## Extrait du texte:

╔══

Beaucoup de formateurs autoproclamés viennent vous vanter les mérites de leur style de vie, vous promettant qu’en les imitant, vous arriverez, comme eux, à développer vos capacités physiques et intellectuelles, et surtout à renforcer votre détermination à réaliser tous vos projets. Tous partagent avec vous leurs techniques de motivation pour rester concentrés sur la poursuite de leurs objectifs, vidéos à l’appui !

On vous propose de renforcer votre physique, et c’est très bien. On vous propose de renforcer aussi votre esprit : de « booster votre mental », comme on dit, c’est très bien aussi. Mais dans tous ces discours, il manque pourtant toujours une dimension essentielle : celle de l’esprit entendu non pas comme une machine à ingurgiter des informations et les traiter, un peu comme le ferait un ordinateur ; mais de l’esprit en tant qu’il est ce qui nous permet de comprendre profondément le sens des choses, leur raison d’être, et en tant qu’il est le siège de notre liberté. L’esprit en tant qu’il est cette faculté la plus haute de notre être, propre à l’homme, et que c’est là que se trouve la ressemblance que nous avons avec Dieu, qui nous a créé à son image, dit la Genèse, en nous donnant la faculté d’agir librement, de faire des choix, d’être le principe de nos actions, contrairement aux animaux qui ne sont mus que par l’instinct.

╚══

## Consigne écrite 1:
Recopiez dans l'extrait tout ce qui va de « Beaucoup de formateurs » jusqu'à « à l’appui ! ».
## Consigne écrite 2:
D'après l'extrait, par quoi les animaux sont-ils mus ?
## Consigne écrite 3:
Pour chaque affirmation, indiquez si elle concorde avec l'extrait (oui ou non) et citez les mots qui permettent de trancher.
(a) Les formateurs promettent uniquement de développer les capacités physiques.
(b) L'extrait rapporte que, selon la Genèse, Dieu nous a créés à son image.
(c) L'extrait juge mauvaise la proposition de renforcer son physique.

## Informations affichées:

╔══

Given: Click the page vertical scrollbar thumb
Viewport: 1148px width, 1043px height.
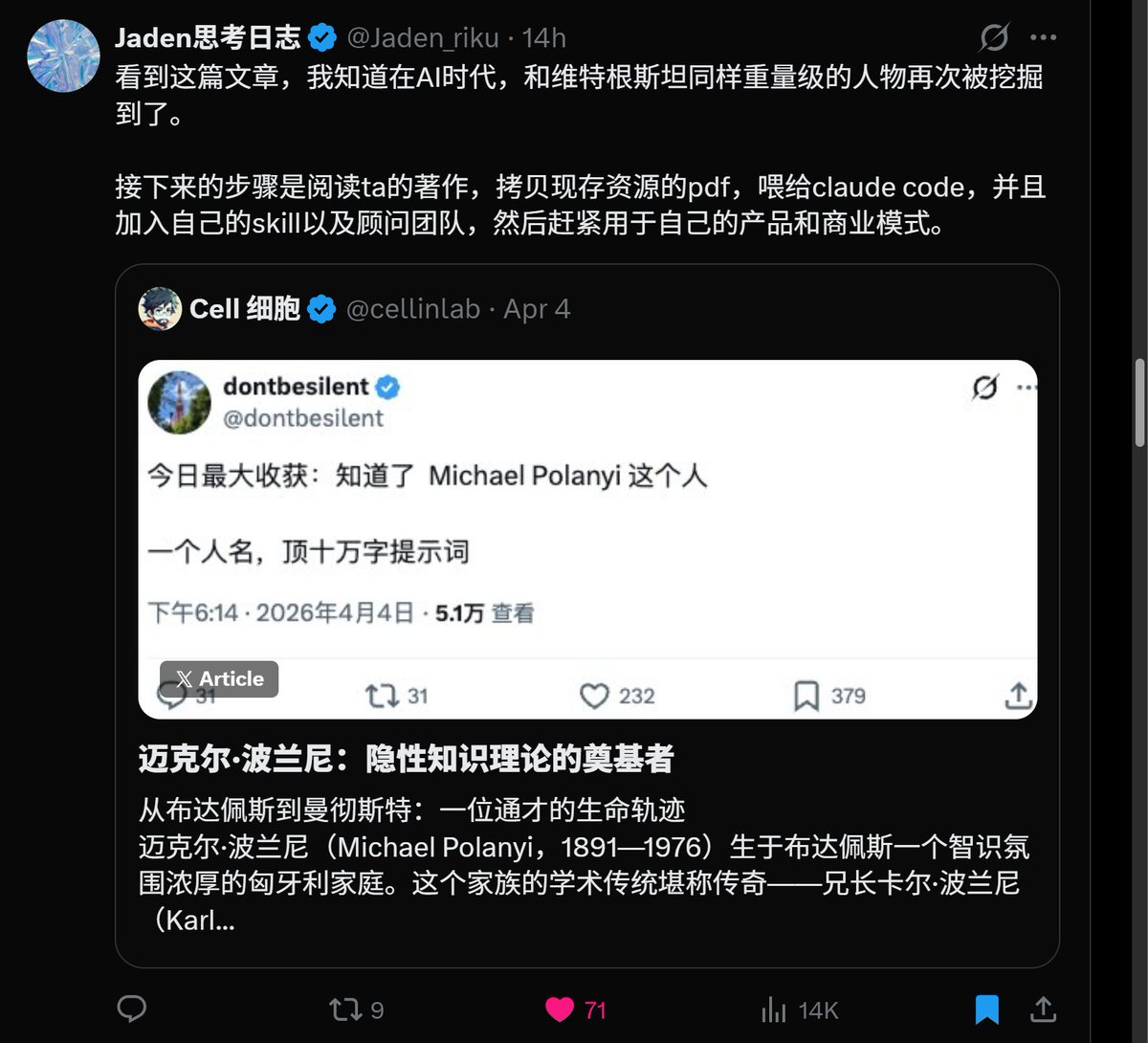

╚══
╔══

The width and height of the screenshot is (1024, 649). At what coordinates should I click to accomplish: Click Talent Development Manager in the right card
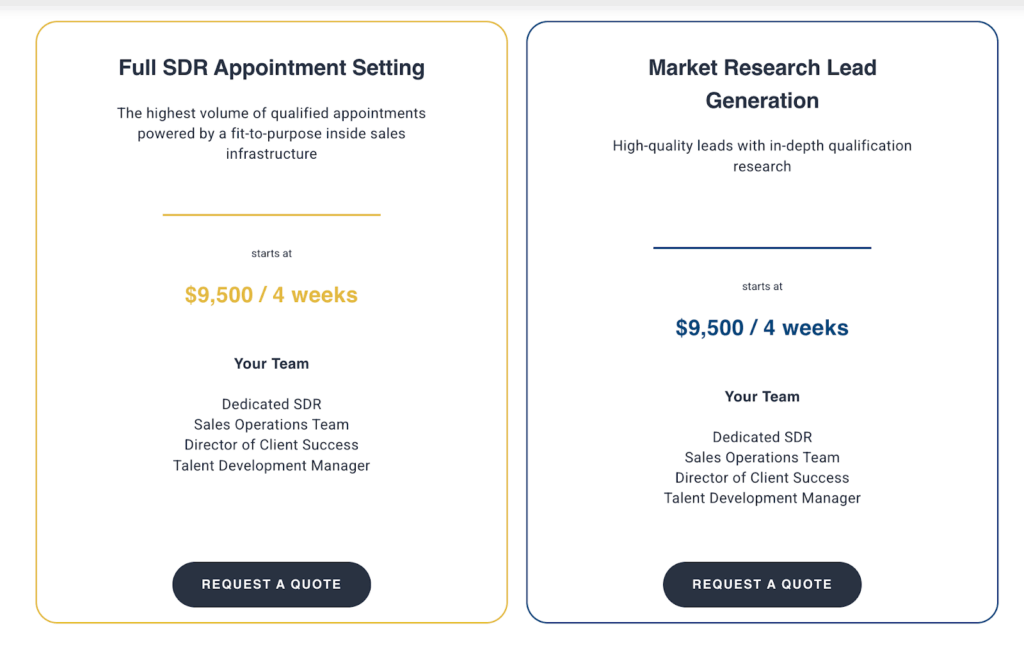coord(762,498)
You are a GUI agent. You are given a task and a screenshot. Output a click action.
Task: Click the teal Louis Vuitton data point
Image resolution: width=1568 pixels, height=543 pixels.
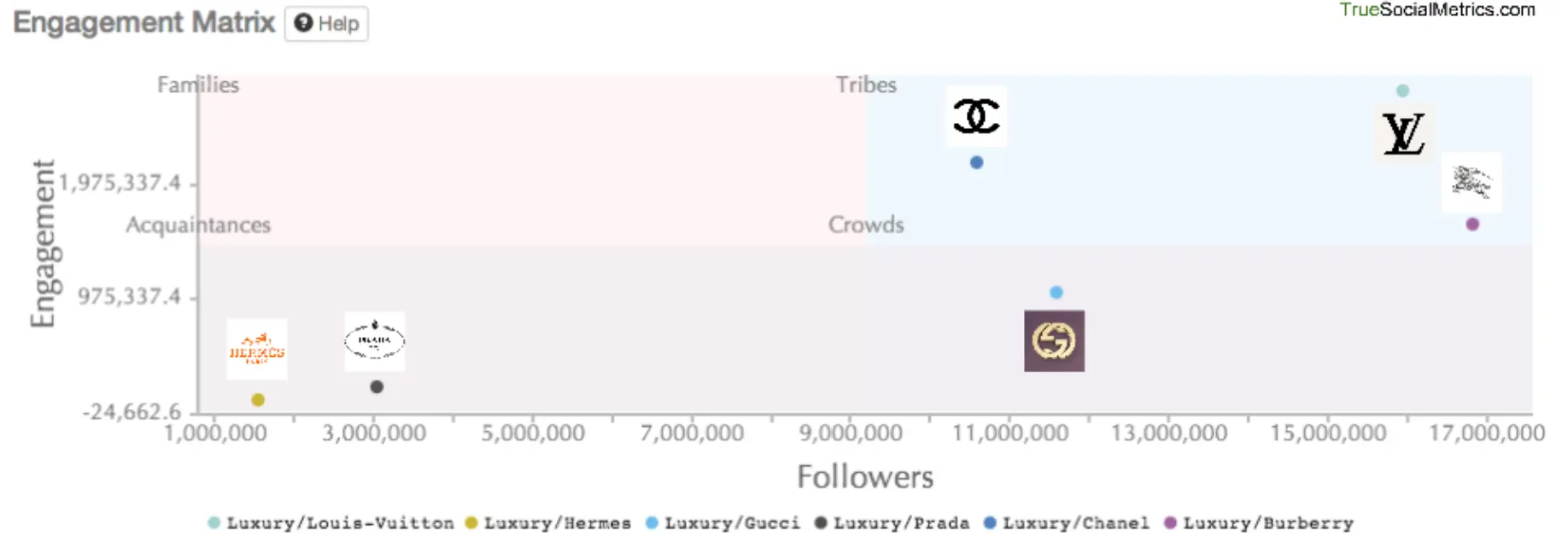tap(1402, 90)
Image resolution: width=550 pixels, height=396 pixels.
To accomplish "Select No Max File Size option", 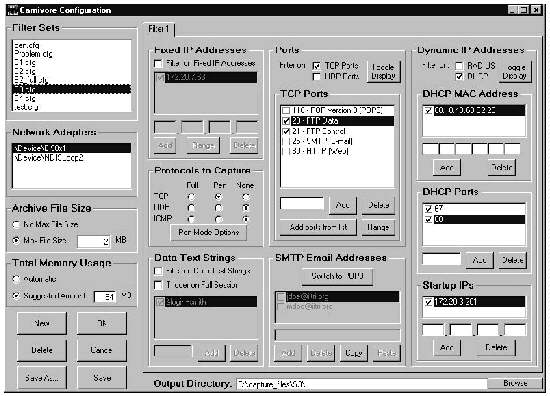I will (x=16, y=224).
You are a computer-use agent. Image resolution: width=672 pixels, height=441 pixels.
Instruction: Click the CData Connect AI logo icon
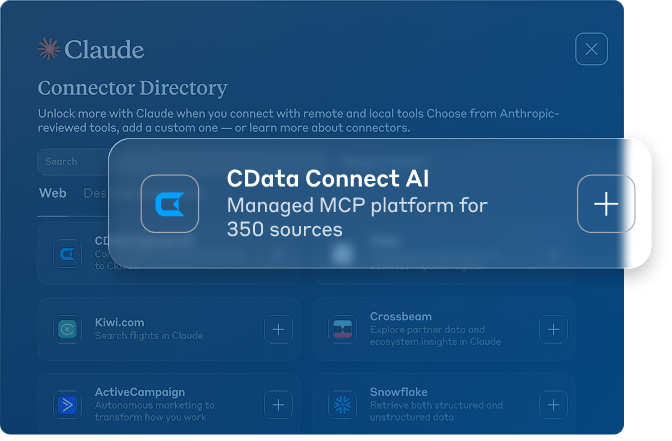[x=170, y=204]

╚══
╔══

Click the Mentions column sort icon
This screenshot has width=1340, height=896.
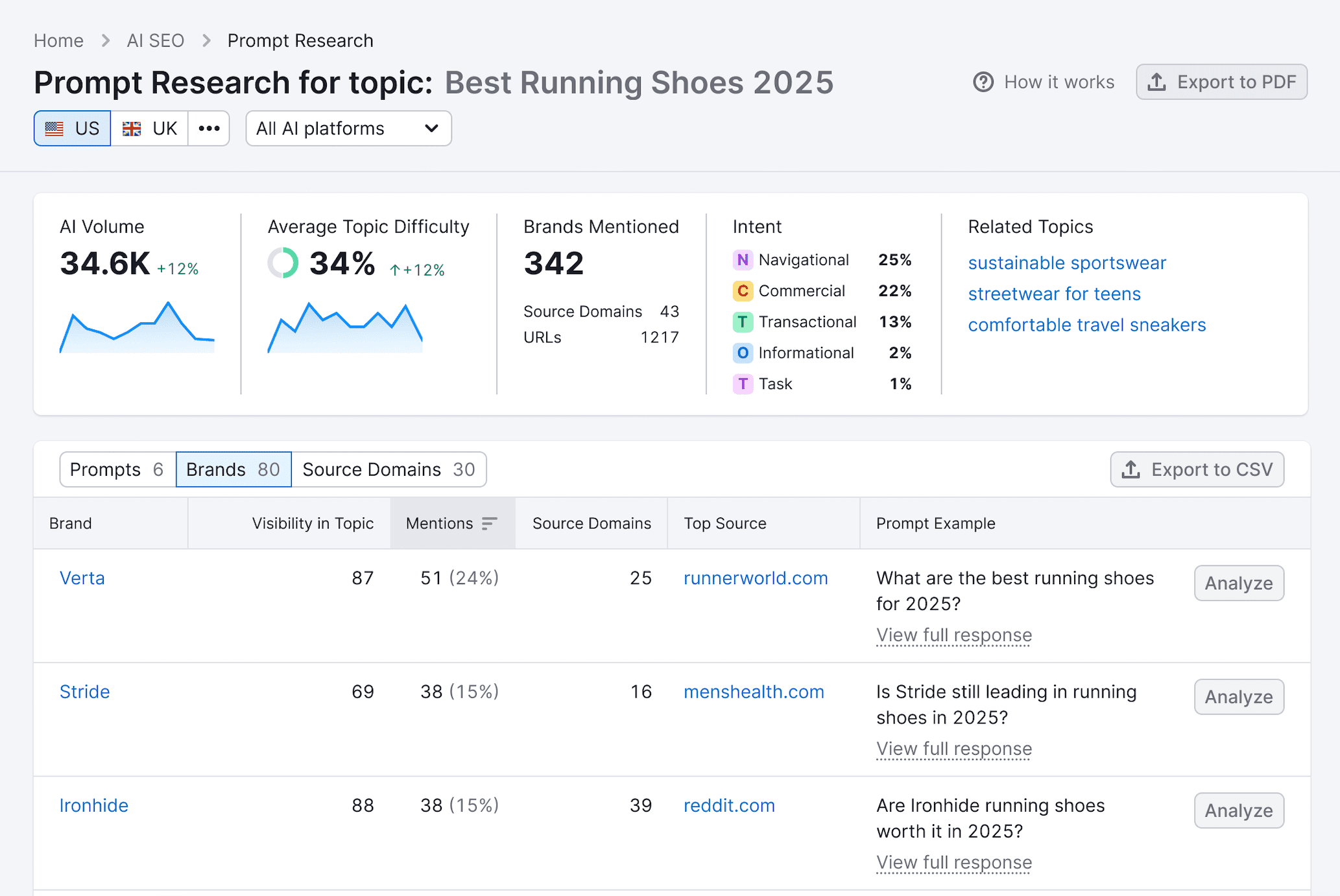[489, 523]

╚══

## Résultat attendu 1:
Beaucoup de formateurs autoproclamés viennent vous vanter les mérites de leur style de vie, vous promettant qu’en les imitant, vous arriverez, comme eux, à développer vos capacités physiques et intellectuelles, et surtout à renforcer votre détermination à réaliser tous vos projets. Tous partagent avec vous leurs techniques de motivation pour rester concentrés sur la poursuite de leurs objectifs, vidéos à l’appui !

## Résultat attendu 2:
Ils ne sont mus que par l'instinct.

## Résultat attendu 3:
(a) Non : « à développer vos capacités physiques et intellectuelles »
(b) Oui : « qui nous a créé à son image, dit la Genèse »
(c) Non : « On vous propose de renforcer votre physique, et c’est très bien. »